Our native Wisconsin Echinacea is Echinacea pallida, whose common name is Pale Purple Coneflower. It has very slender, pendant pale purple/pink petals that dance beneath the bristly bronze central cone. The appearance of these flowers is truly reminiscent of a ballet or hula dancer! Its leaves are narrow and toothless with distinct parallel venation and it grows to a height of 24”-36”. The other commonly seen species is Echinacea Purpurea, the Eastern Purple Coneflower, whose native range may have reached into Southern Wisconsin. Although we don’t grow E. purpurea, we grow many of its “children”. Breeders use E. purpurea extensively to produce options of showy offspring, a varying selection we offer each year.

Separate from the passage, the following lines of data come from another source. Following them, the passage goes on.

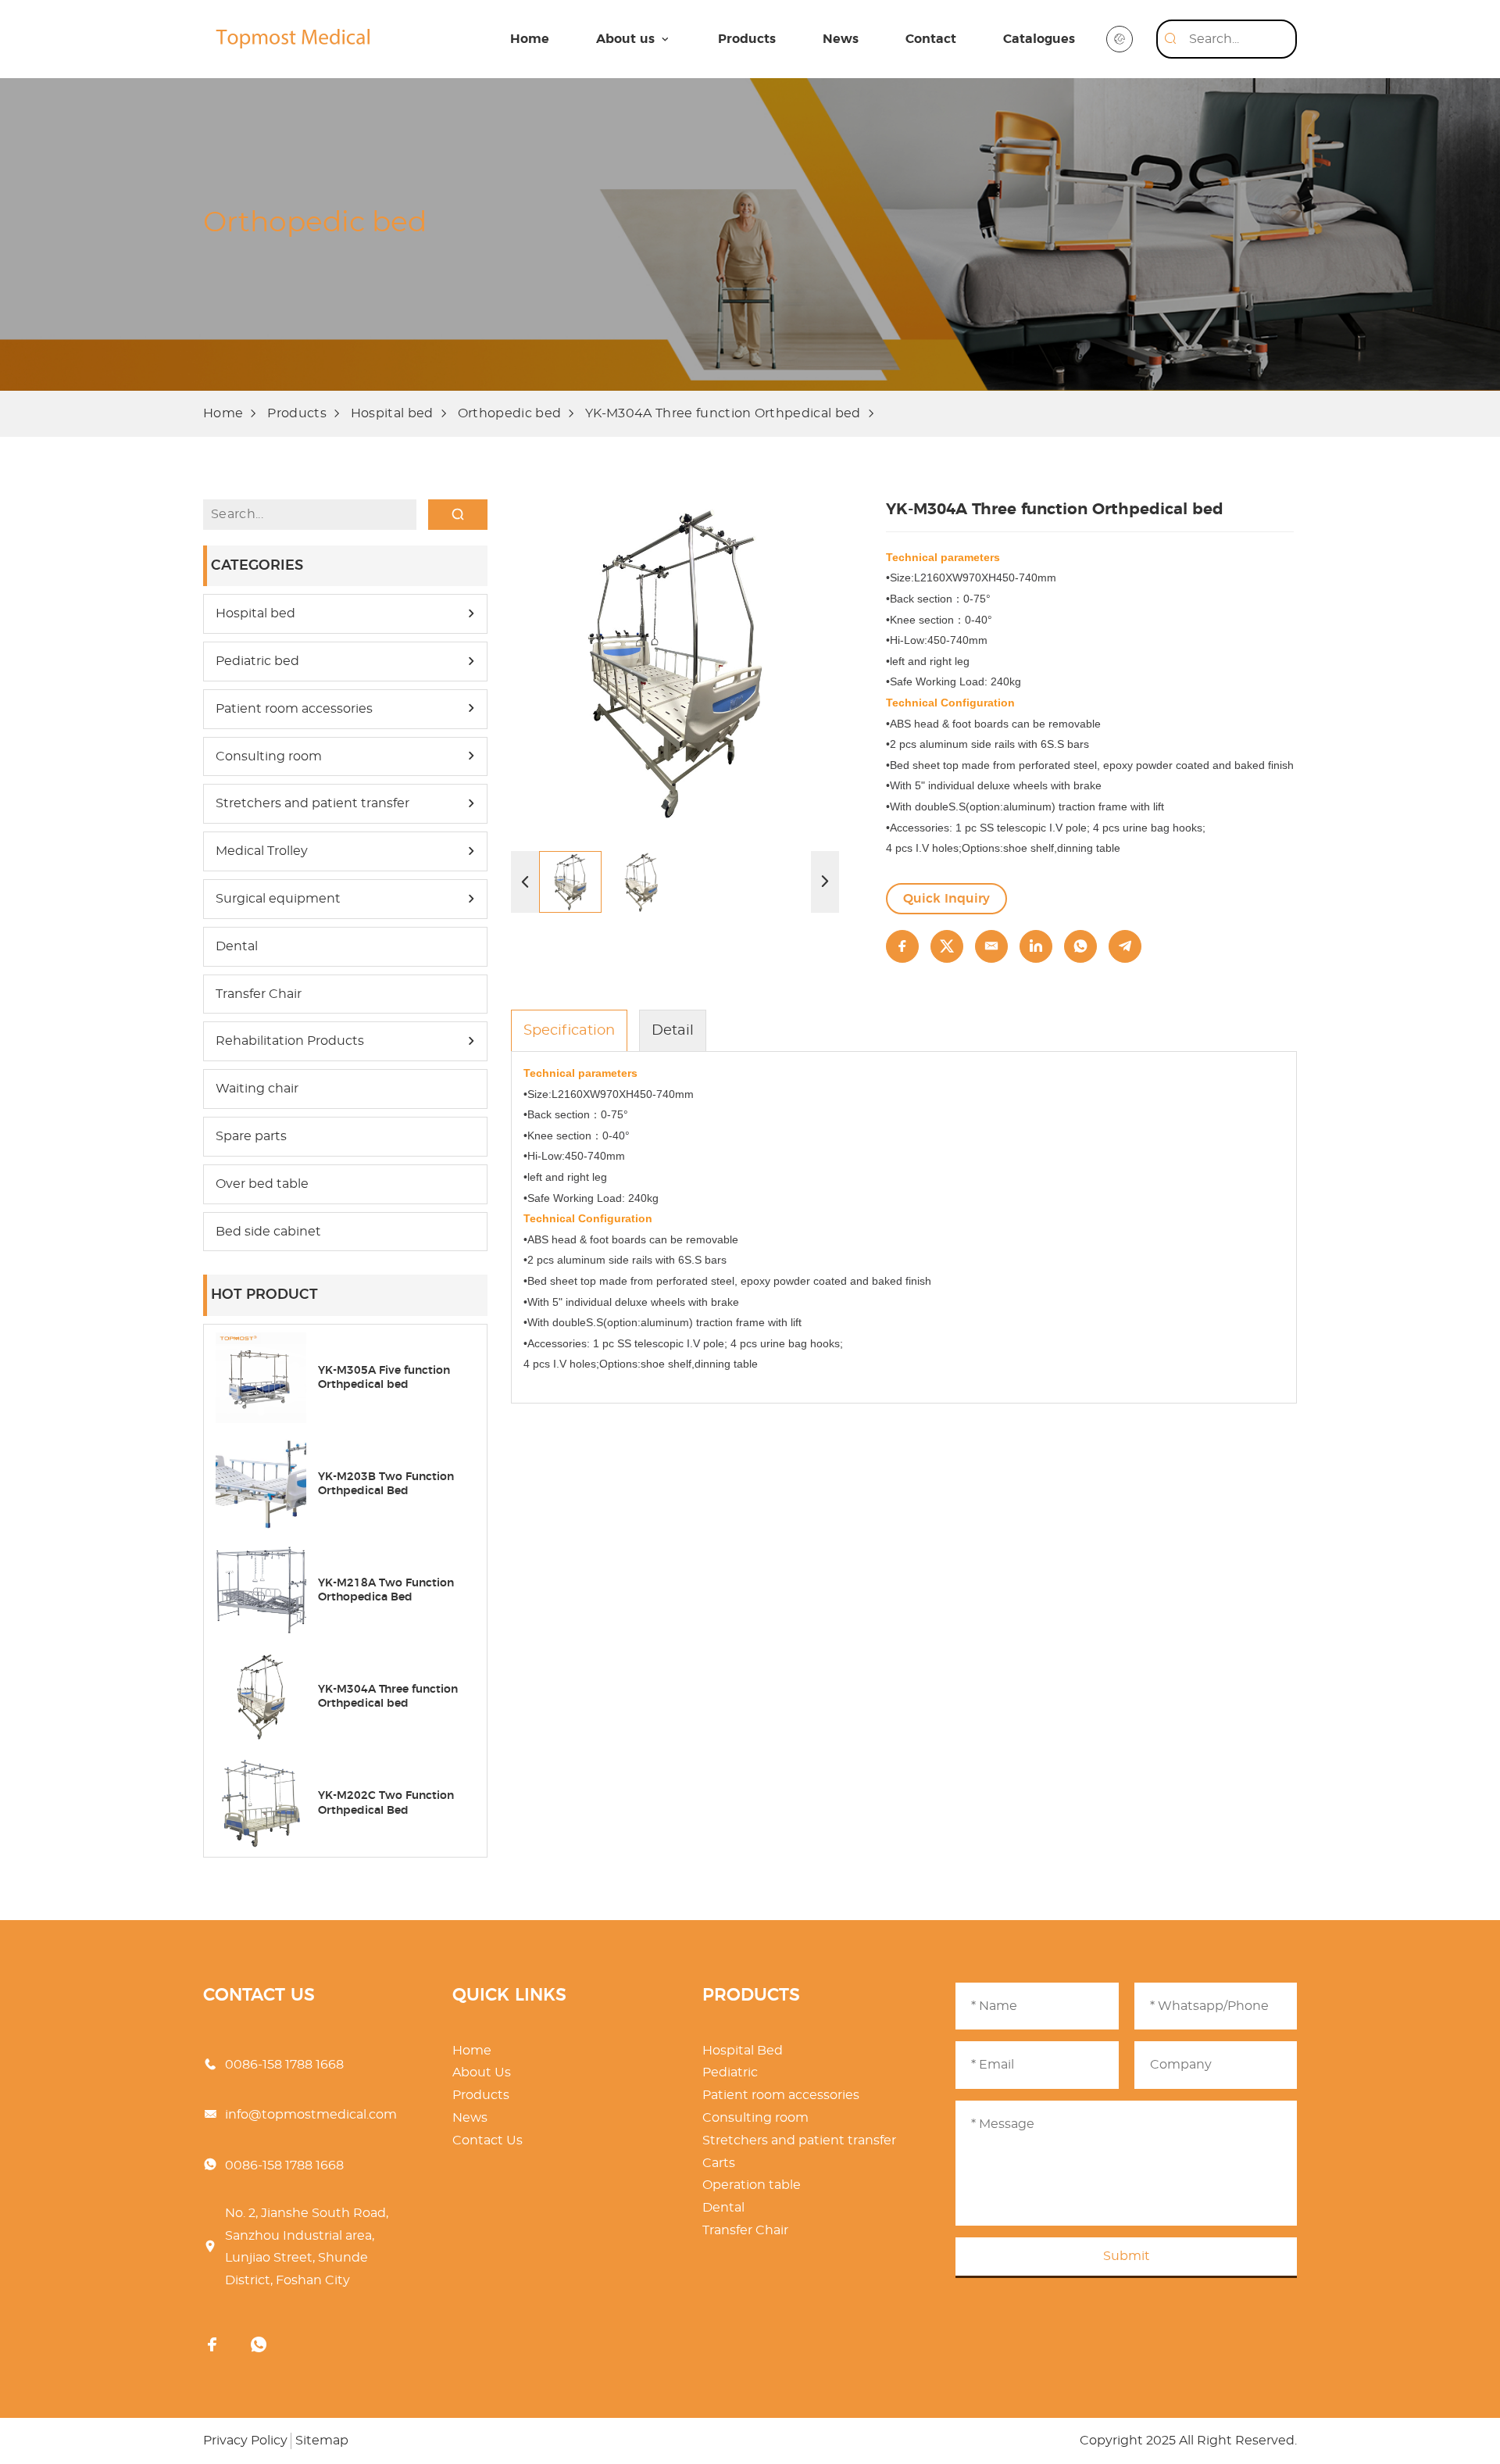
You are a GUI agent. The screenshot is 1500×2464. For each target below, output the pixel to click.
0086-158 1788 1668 (284, 2064)
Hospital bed (392, 413)
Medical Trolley (262, 851)
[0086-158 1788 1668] (258, 2346)
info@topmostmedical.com (311, 2114)
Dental (237, 946)
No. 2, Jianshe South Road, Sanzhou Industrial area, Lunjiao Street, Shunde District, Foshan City (306, 2247)
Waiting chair (257, 1088)
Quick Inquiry (946, 898)
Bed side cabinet (268, 1231)
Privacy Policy (245, 2440)
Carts (718, 2163)
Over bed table (262, 1184)
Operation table (751, 2185)
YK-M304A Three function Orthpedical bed (722, 413)
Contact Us (487, 2140)
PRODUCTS (751, 1995)
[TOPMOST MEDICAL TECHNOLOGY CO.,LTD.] (293, 39)
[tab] (569, 1030)
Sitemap (321, 2440)
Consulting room (269, 756)
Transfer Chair (259, 994)
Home (529, 39)
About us (625, 39)
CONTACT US (259, 1995)
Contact (930, 39)
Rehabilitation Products (290, 1041)
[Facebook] (212, 2346)
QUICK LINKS (509, 1995)
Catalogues (1039, 39)
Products (747, 39)
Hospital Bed (742, 2050)
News (841, 39)
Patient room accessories (294, 709)
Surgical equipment (278, 898)
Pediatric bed (257, 661)
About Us (481, 2072)
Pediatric (730, 2072)
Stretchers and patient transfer (312, 803)
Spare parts (251, 1136)
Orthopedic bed (509, 413)
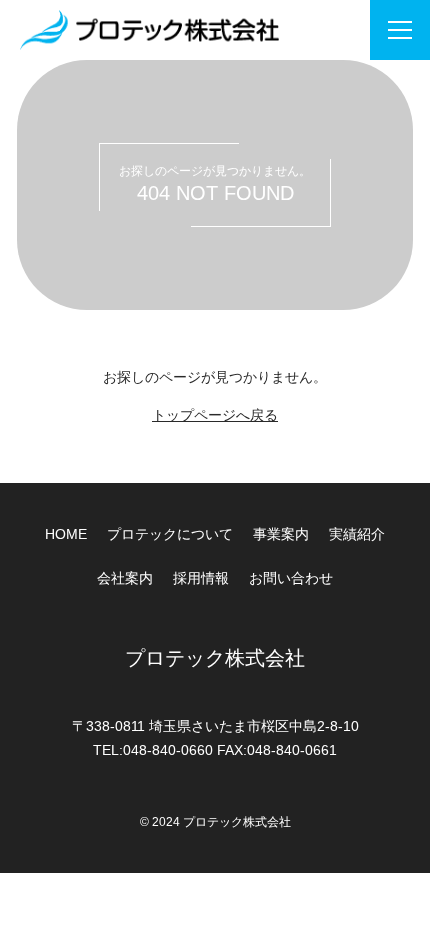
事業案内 (281, 534)
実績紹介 (357, 534)
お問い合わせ (291, 578)
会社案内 (125, 578)
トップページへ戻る (215, 415)
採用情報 (201, 578)
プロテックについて (170, 534)
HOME (66, 534)
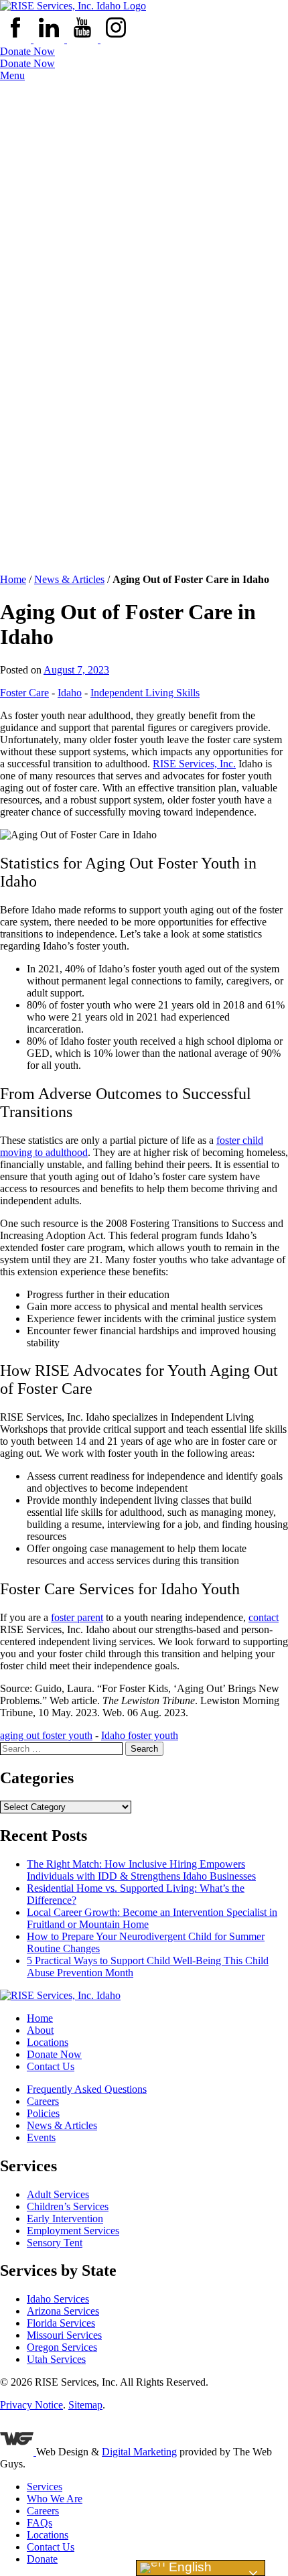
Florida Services (61, 2323)
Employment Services (73, 2230)
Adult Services (58, 2194)
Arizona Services (63, 2311)
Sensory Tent (54, 2242)
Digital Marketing (139, 2451)
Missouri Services (64, 2335)
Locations (47, 2042)
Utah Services (56, 2359)
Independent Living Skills (145, 692)
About (40, 2030)
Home (13, 579)
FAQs (39, 2522)
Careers (43, 2101)
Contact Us (50, 2066)
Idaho (70, 692)
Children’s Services (68, 2206)
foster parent (77, 1617)
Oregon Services (62, 2347)
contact (263, 1617)
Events (41, 2137)
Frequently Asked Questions (87, 2089)
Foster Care (24, 692)
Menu (12, 75)
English (188, 2567)
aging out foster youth (46, 1735)
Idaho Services (58, 2299)
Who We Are (54, 2498)
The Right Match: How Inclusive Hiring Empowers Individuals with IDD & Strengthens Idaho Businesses (141, 1870)
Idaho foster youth (139, 1735)
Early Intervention (65, 2218)
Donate (42, 2559)
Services (44, 2486)
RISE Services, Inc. (194, 763)
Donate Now (27, 51)
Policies (43, 2113)
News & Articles (69, 579)
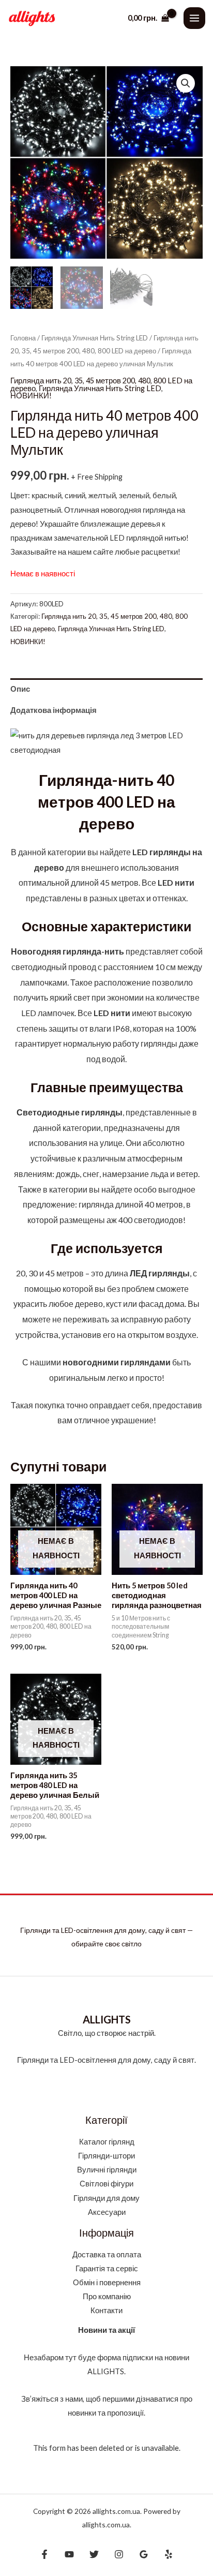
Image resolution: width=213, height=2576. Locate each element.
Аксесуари (107, 2212)
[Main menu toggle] (194, 18)
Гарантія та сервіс (106, 2268)
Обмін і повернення (107, 2282)
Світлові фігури (106, 2183)
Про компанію (107, 2296)
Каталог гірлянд (106, 2141)
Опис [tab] (20, 688)
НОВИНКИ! (31, 395)
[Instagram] (119, 2554)
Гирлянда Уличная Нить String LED (94, 338)
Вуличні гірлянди (106, 2169)
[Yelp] (168, 2554)
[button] (185, 83)
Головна (23, 338)
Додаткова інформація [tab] (53, 710)
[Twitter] (94, 2554)
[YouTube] (69, 2554)
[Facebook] (44, 2554)
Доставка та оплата (106, 2254)
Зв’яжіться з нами (52, 2398)
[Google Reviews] (143, 2554)
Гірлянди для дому (106, 2198)
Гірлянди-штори (106, 2155)
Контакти (106, 2310)
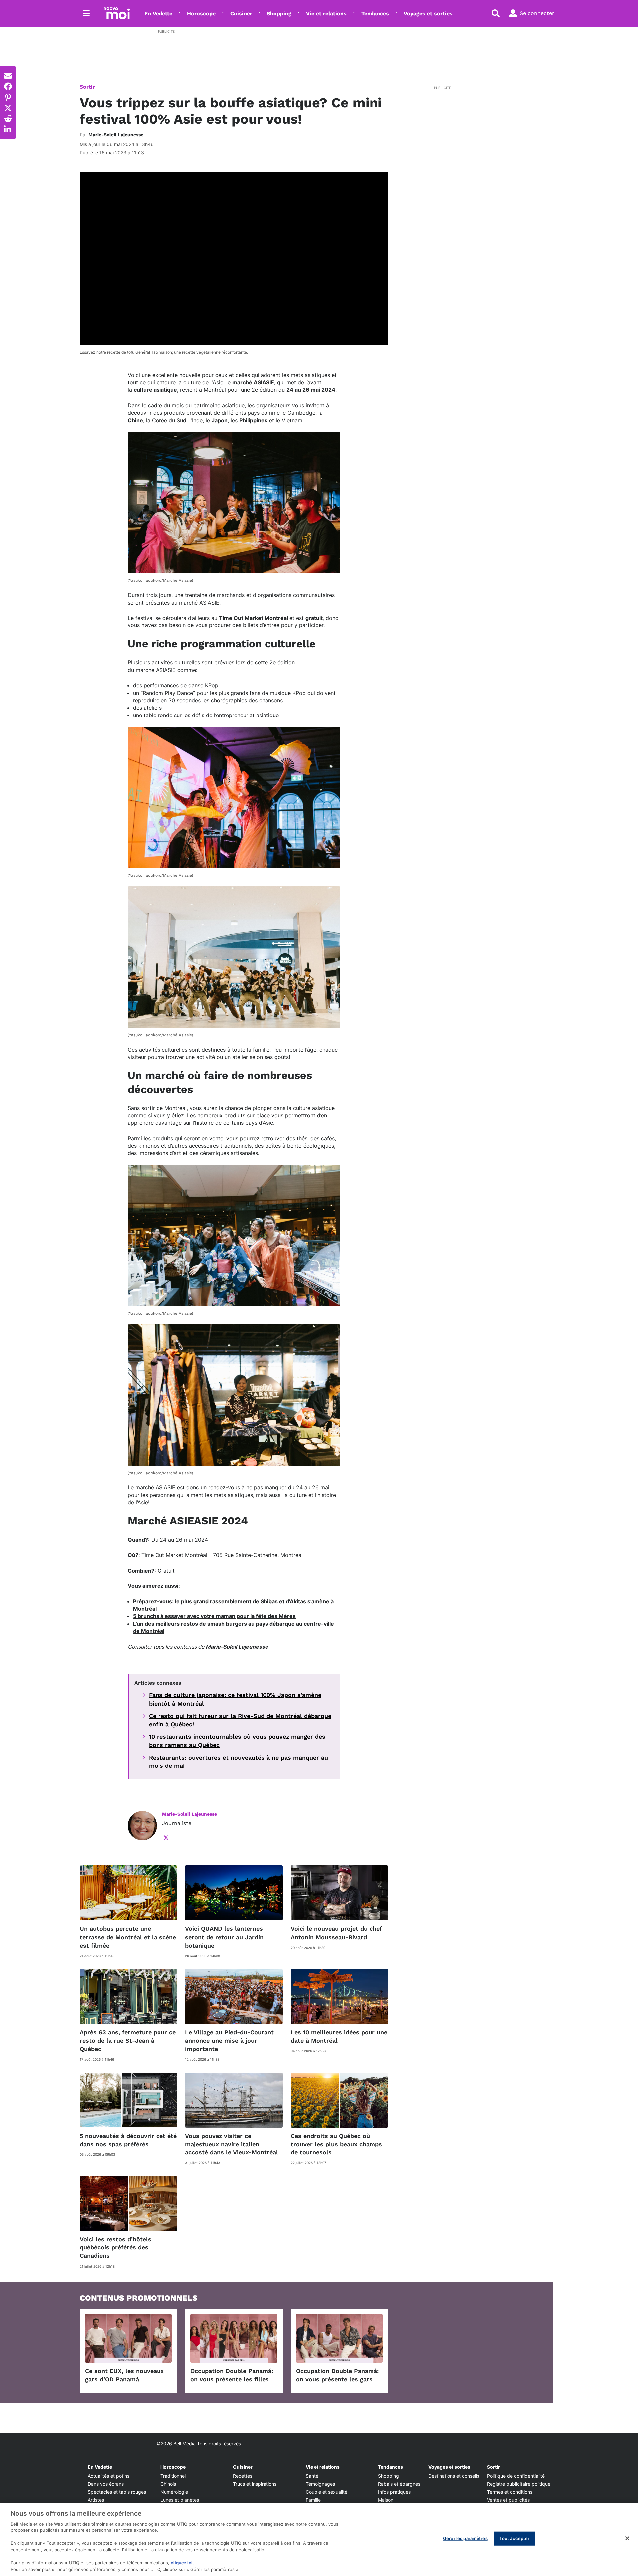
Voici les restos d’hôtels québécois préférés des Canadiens (115, 2247)
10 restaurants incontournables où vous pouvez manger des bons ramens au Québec (237, 1740)
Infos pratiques (394, 2492)
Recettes (242, 2476)
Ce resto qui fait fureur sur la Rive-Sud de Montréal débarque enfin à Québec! (240, 1720)
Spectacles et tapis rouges (117, 2492)
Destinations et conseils (453, 2476)
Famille (313, 2500)
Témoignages (320, 2484)
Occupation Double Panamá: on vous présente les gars (337, 2375)
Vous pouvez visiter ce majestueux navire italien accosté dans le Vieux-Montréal (231, 2144)
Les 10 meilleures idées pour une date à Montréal (339, 2036)
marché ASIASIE (253, 382)
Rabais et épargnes (399, 2484)
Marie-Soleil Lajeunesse (237, 1646)
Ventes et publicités (508, 2500)
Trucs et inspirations (254, 2484)
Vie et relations (326, 13)
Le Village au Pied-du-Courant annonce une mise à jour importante (229, 2040)
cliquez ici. (182, 2562)
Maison (385, 2500)
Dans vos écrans (106, 2484)
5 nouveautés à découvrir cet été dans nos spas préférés (128, 2139)
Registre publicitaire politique (518, 2484)
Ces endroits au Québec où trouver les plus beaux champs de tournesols (336, 2144)
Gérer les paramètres (465, 2538)
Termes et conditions (509, 2492)
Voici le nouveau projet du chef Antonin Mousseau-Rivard (336, 1932)
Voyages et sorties (428, 13)
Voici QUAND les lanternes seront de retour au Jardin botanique (224, 1937)
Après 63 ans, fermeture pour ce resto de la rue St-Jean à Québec (128, 2040)
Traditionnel (173, 2476)
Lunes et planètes (179, 2500)
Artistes (96, 2500)
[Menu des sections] (86, 13)
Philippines (253, 420)
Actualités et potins (108, 2476)
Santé (312, 2476)
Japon (220, 420)
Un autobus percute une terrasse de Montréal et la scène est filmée (128, 1937)
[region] (319, 2539)
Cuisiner (241, 13)
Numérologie (174, 2492)
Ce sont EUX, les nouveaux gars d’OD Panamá (124, 2375)
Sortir (87, 87)
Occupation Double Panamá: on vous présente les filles (231, 2375)
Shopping (279, 13)
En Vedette (158, 13)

Echinacea’s merits include:
Length of bloom
Echinacea usually begins blooming in early to mid-summer and continues through early autumn. Deadheading will extend the bloom period but many gardeners leave the seedheads intact as a food source for birds.
Echinacea is a favorite pollen and nectar source for our native beneficial insects, and color butterflies frequently visit them.
Birds, in particular Goldfinches, love the seeds of Echinacea. Leave the seedheads standing to provide winter food for the birds and to allow for self-seeding. Echinacea will seed generously if you allow it to set seed, so it is ideal for creating sweeps of color in a natural garden. Read more about Birdscaping with Native Plants.
Cold & Drought Tolerant
Being native to our Midwestern prairie environment, Echinacea is ideal for growing in our climate and soils.
The botanical name Echinacea comes from the Greek word for Hedgehog (“Echinos”), because its spiny central cone was thought to resemble that animal.
Echinacea has been used medicinally for centuries to treat a wide range of ailments. Contemporary research has shown that all parts of the plant boost the human immune system and reduce symptoms of cold, flu and other illnesses. Today Echinacea is the #1 selling plant among herbal remedies.